When you have a warehouse full of inventory piled in front of you, it can seem overwhelming. Every inventory manager and business owner looks after their inventory stock slightly differently. Yet, neither of these people would shy away from optimising their inventory stock and how it flows out of the warehouse.
There are many ways to optimise your resources and workflow to get the most value out of your inventory stock. One of the first places to start is by understanding the difference between cycle time and lead time. These two processes are fundamental in creating an optimised environment that has your warehouse functioning at its highest capacity.
When you’re producing a product, cycle time measures when the operation begins and carries through to when it finishes. It measures the ‘in progress’ stage of an item in production. Cycle time is classified when somebody is actually working on the product.
On the other hand, lead time measures the time when a request is started and it stops when a product is delivered. It is the period between a new assignment coming onto a task list and when that task is ticked off the list in the system.
Example of cycle time vs lead time
Let’s say you manufacture electronics. A customer uses your B2B eCommerce platform to place an order for a box of cameras on 10 June; the order comes through the eCommerce platform instantly. Work on the camera began on 15 June and the order is delivered to the customer on 18 June.

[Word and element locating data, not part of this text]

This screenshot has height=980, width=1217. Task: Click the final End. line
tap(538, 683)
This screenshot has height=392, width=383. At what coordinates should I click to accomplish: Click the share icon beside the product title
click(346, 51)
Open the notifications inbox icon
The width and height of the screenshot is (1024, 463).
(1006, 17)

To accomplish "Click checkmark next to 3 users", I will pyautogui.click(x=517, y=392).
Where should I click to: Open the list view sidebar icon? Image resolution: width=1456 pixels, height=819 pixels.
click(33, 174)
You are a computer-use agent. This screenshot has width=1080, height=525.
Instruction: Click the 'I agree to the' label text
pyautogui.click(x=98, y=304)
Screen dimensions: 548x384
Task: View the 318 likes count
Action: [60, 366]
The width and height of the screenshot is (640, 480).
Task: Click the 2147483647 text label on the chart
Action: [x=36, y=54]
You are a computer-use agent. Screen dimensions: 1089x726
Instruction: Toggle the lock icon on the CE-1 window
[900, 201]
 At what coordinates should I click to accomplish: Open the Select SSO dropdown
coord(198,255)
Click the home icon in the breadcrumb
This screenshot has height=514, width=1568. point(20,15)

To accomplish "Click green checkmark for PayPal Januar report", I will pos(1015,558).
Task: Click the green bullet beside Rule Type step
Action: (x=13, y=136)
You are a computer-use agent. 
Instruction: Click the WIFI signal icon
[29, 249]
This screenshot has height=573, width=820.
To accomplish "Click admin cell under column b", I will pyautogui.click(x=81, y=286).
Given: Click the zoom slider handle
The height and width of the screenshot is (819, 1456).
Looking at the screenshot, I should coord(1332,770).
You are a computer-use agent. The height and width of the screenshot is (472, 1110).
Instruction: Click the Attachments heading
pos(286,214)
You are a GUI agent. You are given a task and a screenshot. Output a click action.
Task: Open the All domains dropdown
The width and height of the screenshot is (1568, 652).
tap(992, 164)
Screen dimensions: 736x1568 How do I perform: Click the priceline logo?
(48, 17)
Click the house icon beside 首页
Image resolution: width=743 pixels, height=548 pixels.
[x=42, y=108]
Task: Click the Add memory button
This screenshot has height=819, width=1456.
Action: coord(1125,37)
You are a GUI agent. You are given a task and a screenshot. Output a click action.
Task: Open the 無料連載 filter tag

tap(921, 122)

This means that the lead time was eight days and the cycle time was four days. Lead time takes into account how much time went by, but doesn’t account for how much effort when into getting the camera ready to go. Your company might have a lead time of a week, even if it only takes an employee four hours to get a product ready to go. It depends on how many other orders they have. If you have six products you need to get out the door, you’ll need 24 hours in total to get that ready. This makes the eight day lead time more realistic if you have other orders in front of you.
While cycle time focuses on the effort that goes in, it also shows time that it takes to get a product out the door. If you can find a way to reduce cycle time from four hours to three hours, then you can get six products out the door in 18 hours instead of 24 hours. This can align with continuous improvements efforts in your warehouse and can keep things moving swiftly out the door.
By measuring the cycle and lead time in your production and warehouse facilities, you’ll be able to make your operations more efficient. You can pick out what is slowing you down and find ways to enhance the speed around the cycle time or lead time to make it move at a better pace for your business.